Best and worst parts about your job?
It's all good parts, to be honest. I love the research phase, which usually involves travel. We've just been to Italy because my next book is set there. When it comes to writing, the best bit is when you have a completed rough draft and have discussed it with your editor and begin to work back through it making changes to improve it. It's kind of a happy time because you no longer have the fear of failing to meet deadline over your head and you know you have a book on your hands and not just a whole lot of ideas in your head that refuse to behave themselves - which is how it can feel in the early stages of the first draft. Writing a novel is a bit like putting together a massive jigsaw puzzle - all the pieces are kind of there but you need to jiggle and jiggle them in your brain to make it fit together.


When you were first starting out, were there any people you looked up to, or were particularly inspired by?
The editors that I mentioned above were all iconic in their own, very different ways. Once I began to write middle-grade fiction (that's what they call it when you are writing for 8- to 12-year olds), I began to look at who else was out there in the market and I developed a sort of aspirational peer group of people whose work output I admired even though they weren't working in the same genre as me. I have the same editorial team at HarperCollins UK as Louise Rennison, David Walliams and Michael Morpurgo and I think they all do great work - even though they are very different to me.


What is your take on internships: are they worthwhile?
Yes, totally. I have had some dreadful interns in my time as an editor who have left me speechless at their ineptitude but I've also lucked upon some superstars. Zoe Walker and Fiona Ralph who work for Viva now were both my girls originally and they always had great attitudes and loads of obvious talent. Katie Newton who went on to be the fashion editor at Sunday magazine after me was one of my interns from the AUT course.

For the student it's a great way to find mentors and make contact with the real industry. My only warning is that free labour should always have a cut-off point. I don't believe in keeping people around long-term without paying them and calling it an internship when, in fact, it is just exploitation. If you're good at what you do then a month or two unpaid is the absolute limit - after that ask for money! I never wrote for love, I always wrote to pay the rent.


What has made you so successful as an author?
I think I've always been quite good at finding people to admire and emulate and latching on to them and paying attention with my eyes wide open and learning from them. When I was at ACP and being a total failure in the advertising department I was actually spending all my time with the Metro writers - people like James Allan and Stephen Stratford - pestering them with questions about their careers and how they worked.

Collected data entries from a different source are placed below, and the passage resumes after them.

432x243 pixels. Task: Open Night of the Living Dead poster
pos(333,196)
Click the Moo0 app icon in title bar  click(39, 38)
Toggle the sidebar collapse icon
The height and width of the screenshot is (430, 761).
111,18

I have a good work ethic that is motivated mostly by fear of failure and I like to please people - I always meet deadline because I can't stand the thought of letting my editor and her team down by failing to deliver. I"m also good at taking advice and criticism - I work well with my editors, they are the secret weapon to producing a great book.


Your best advice for young people wanting to break into your field?
It's harder now probably than it was when I was starting out, but I guess my old approach still applies. Find yourself a mentor and impress them, be willing to go in at ground level and don't think that the "glamour jobs" are really going to be glamorous - the best people in any industry are always smart and they work hard and pull long hours. Writing isn't any different. You get match-fit if you work at it. Like Joe Orton said in [the movie] Prick Up Your Ears: "10 per cent inspiration, 90 per cent perspiration."